▶ _TASK TO CARRY OUT_:
Below are some records. Return exactly the lines from the one containing "Email (296, 1053)" through the one containing "Hohenlinden (319, 1475)", both included, and only those.

▶ _DATA SHOWN_:
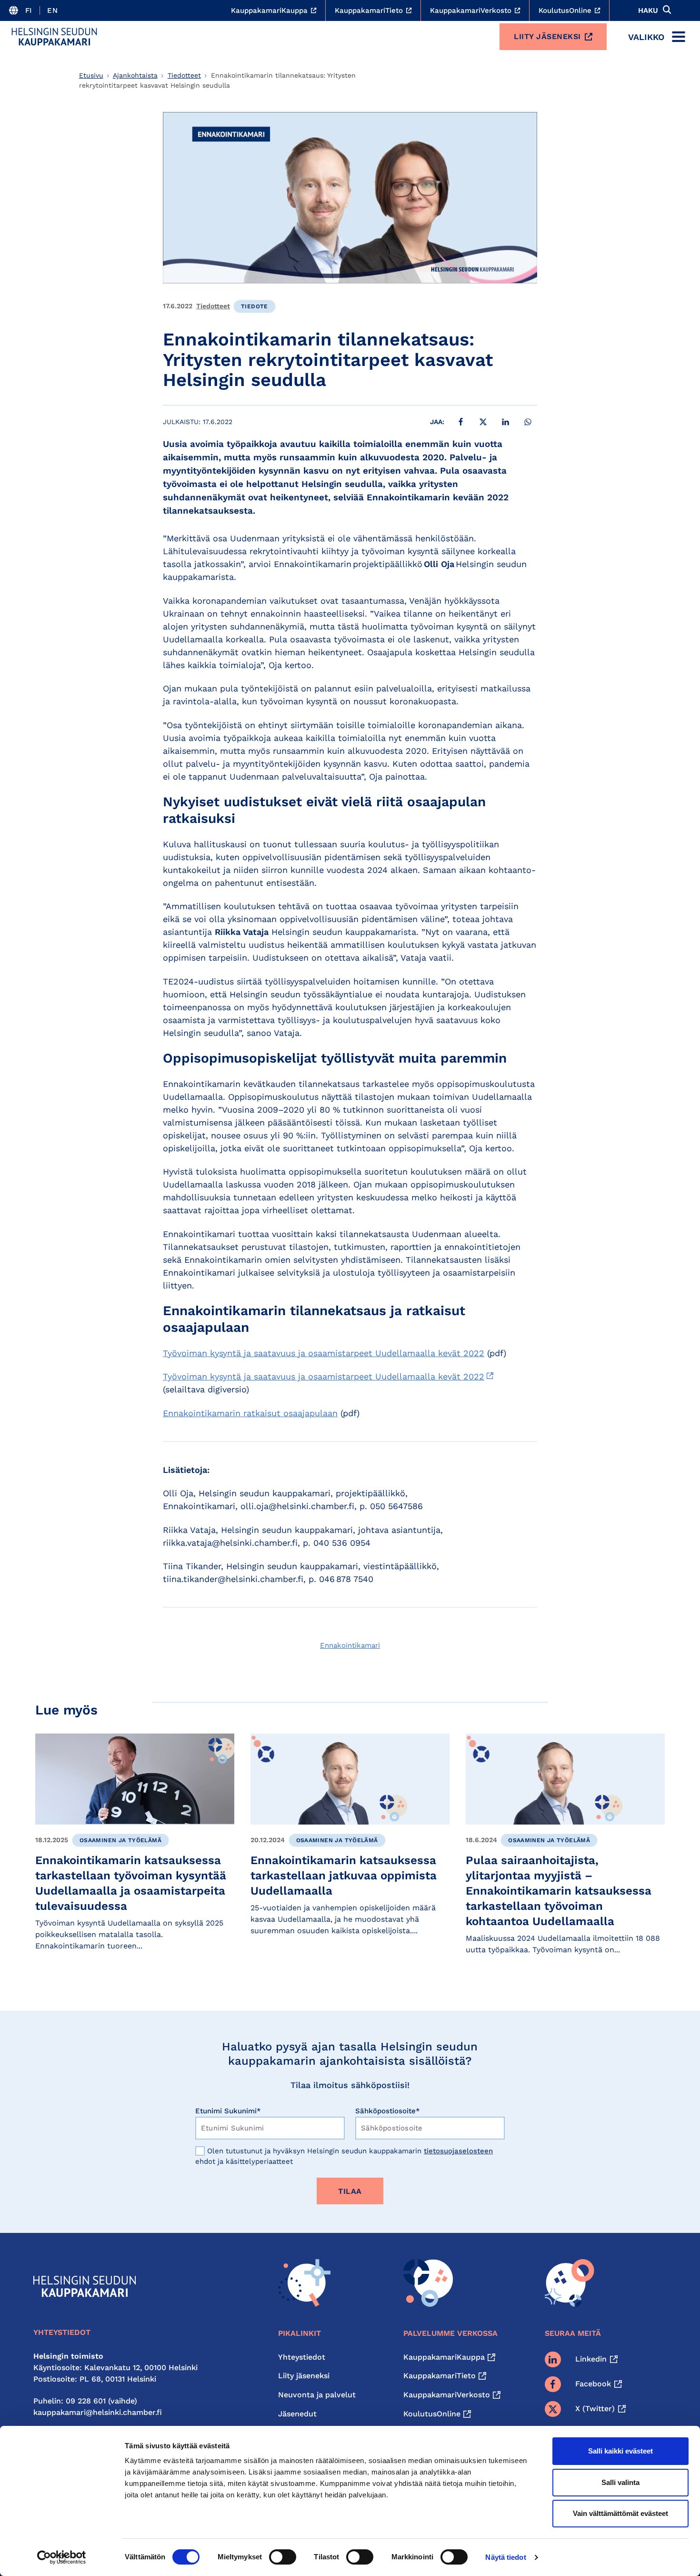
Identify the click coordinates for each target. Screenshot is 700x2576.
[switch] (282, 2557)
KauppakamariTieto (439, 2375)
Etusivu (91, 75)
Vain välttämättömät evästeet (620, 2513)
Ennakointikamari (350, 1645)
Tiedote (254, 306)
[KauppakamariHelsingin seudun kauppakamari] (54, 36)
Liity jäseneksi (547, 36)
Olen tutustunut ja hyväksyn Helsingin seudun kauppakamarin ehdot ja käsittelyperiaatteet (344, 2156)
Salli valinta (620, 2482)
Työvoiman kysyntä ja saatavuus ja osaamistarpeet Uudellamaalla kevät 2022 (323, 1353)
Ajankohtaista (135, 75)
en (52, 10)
==
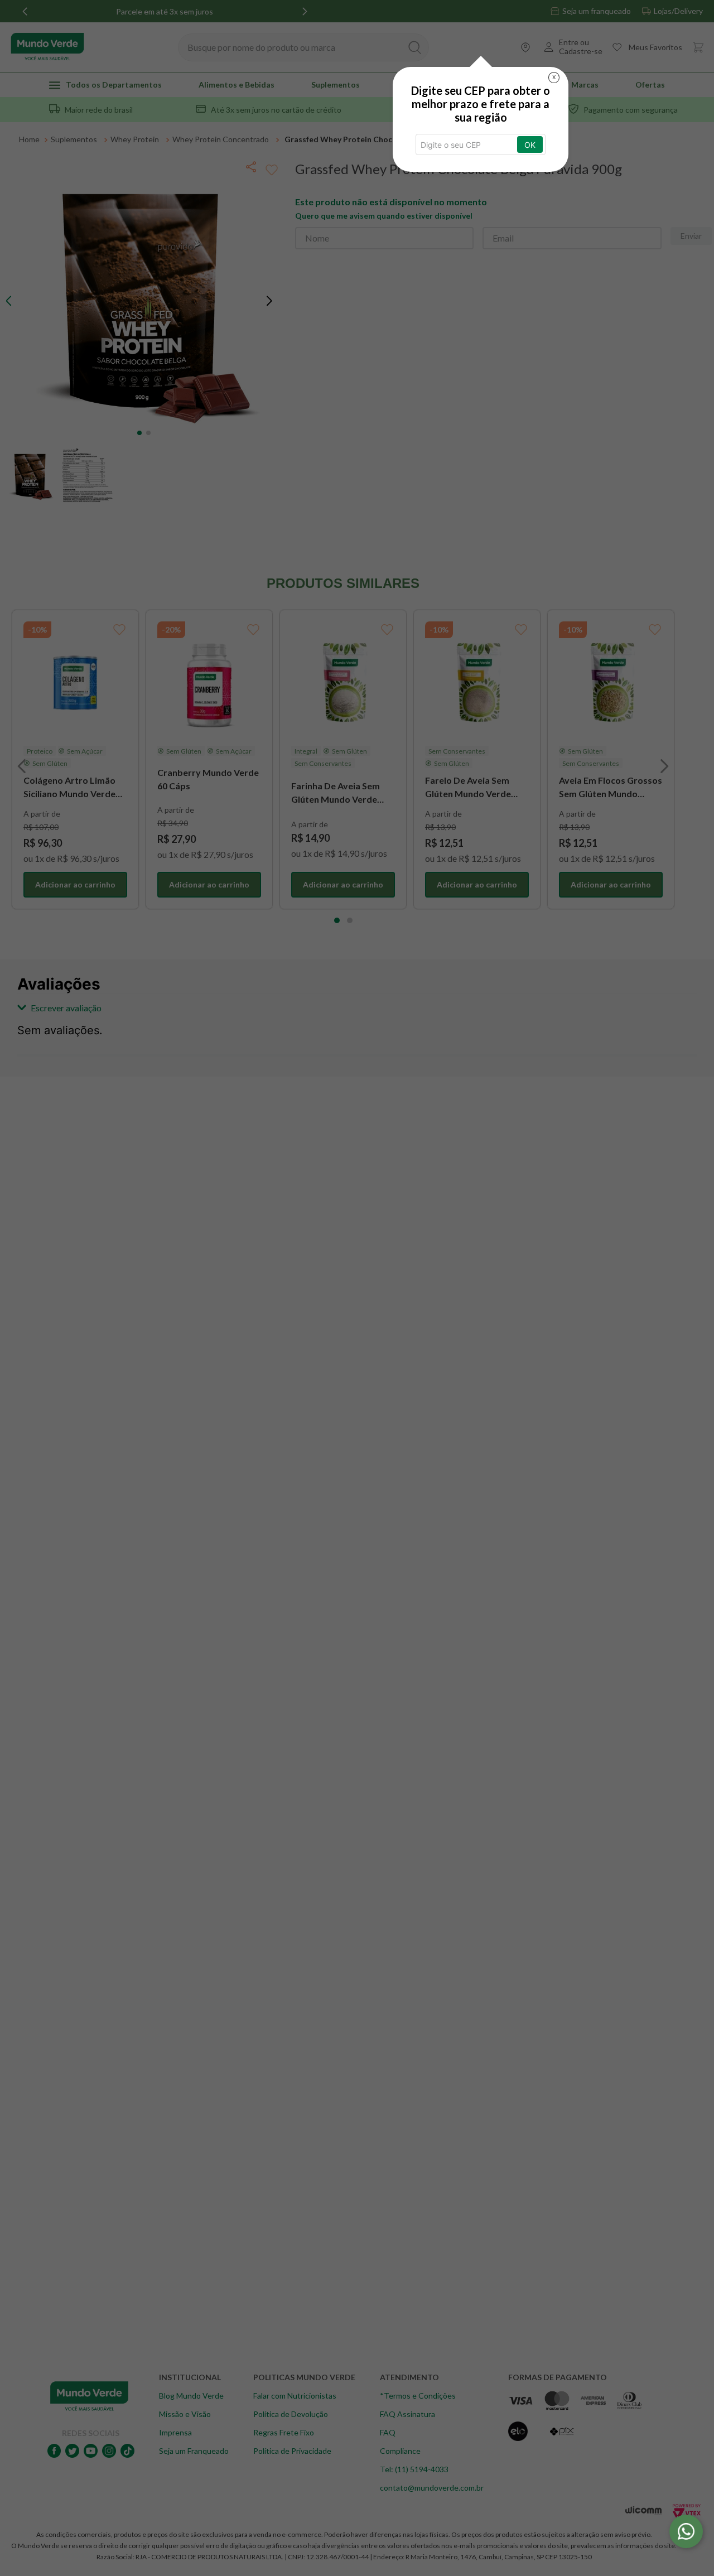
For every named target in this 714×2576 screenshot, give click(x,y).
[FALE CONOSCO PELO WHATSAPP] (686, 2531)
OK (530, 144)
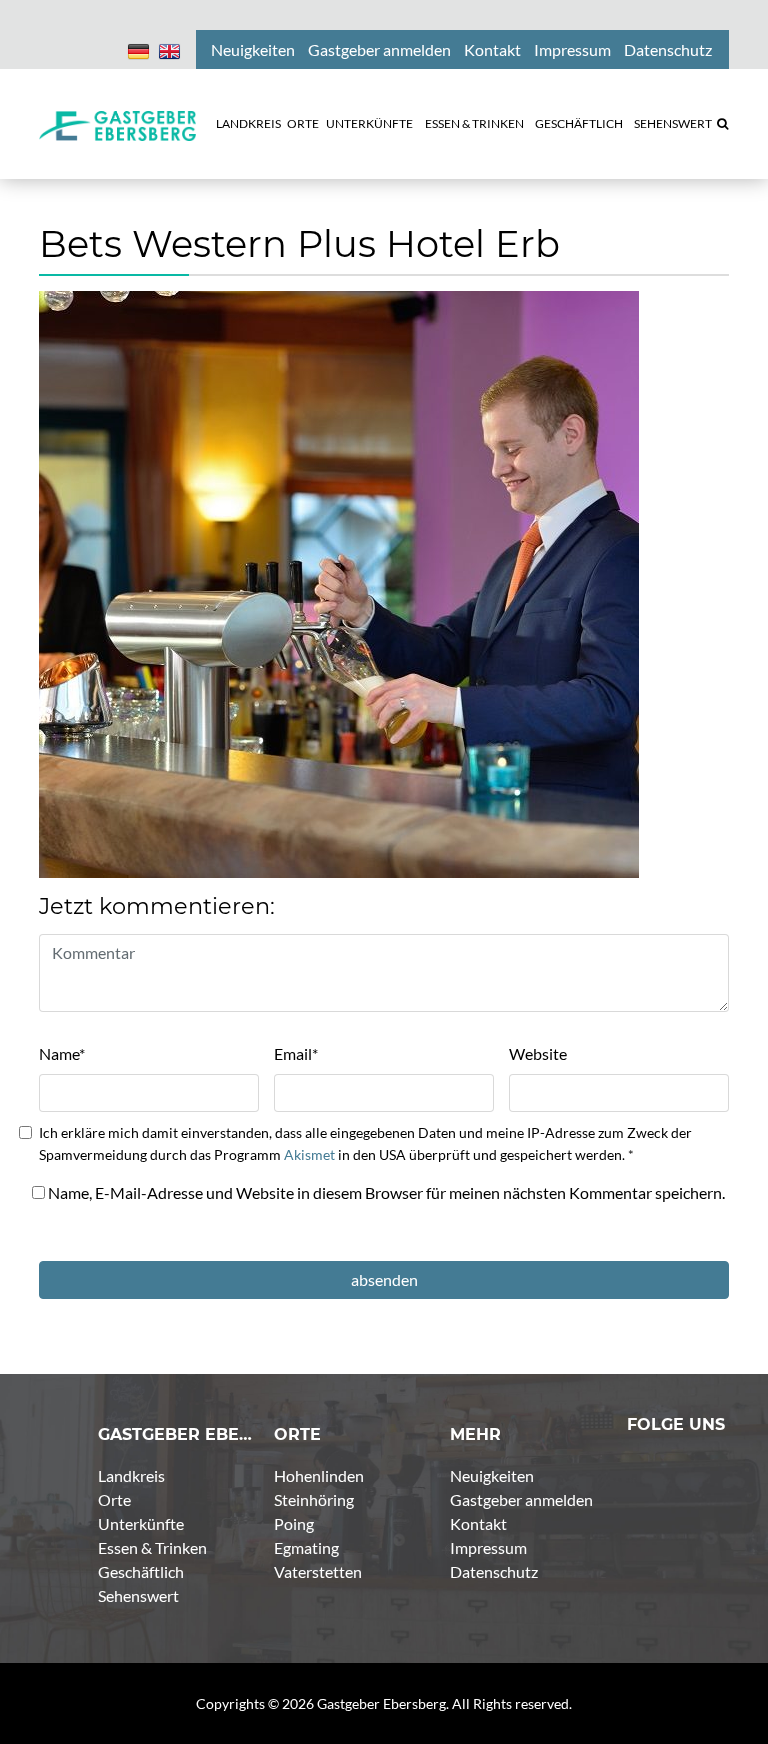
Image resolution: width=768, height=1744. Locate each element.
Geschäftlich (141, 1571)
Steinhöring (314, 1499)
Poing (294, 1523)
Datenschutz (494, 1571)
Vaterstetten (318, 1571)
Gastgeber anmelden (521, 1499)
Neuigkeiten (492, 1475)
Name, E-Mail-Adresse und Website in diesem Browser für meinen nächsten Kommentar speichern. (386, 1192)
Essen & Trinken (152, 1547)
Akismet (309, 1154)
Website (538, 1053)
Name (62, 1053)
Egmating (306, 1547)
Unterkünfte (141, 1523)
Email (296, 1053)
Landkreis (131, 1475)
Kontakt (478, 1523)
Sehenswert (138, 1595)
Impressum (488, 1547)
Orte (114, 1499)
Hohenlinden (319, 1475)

▶ _SOLUTION TO THIS EXERCISE_:
Email (296, 1053)
Landkreis (131, 1475)
Kontakt (478, 1523)
Sehenswert (138, 1595)
Impressum (488, 1547)
Orte (114, 1499)
Hohenlinden (319, 1475)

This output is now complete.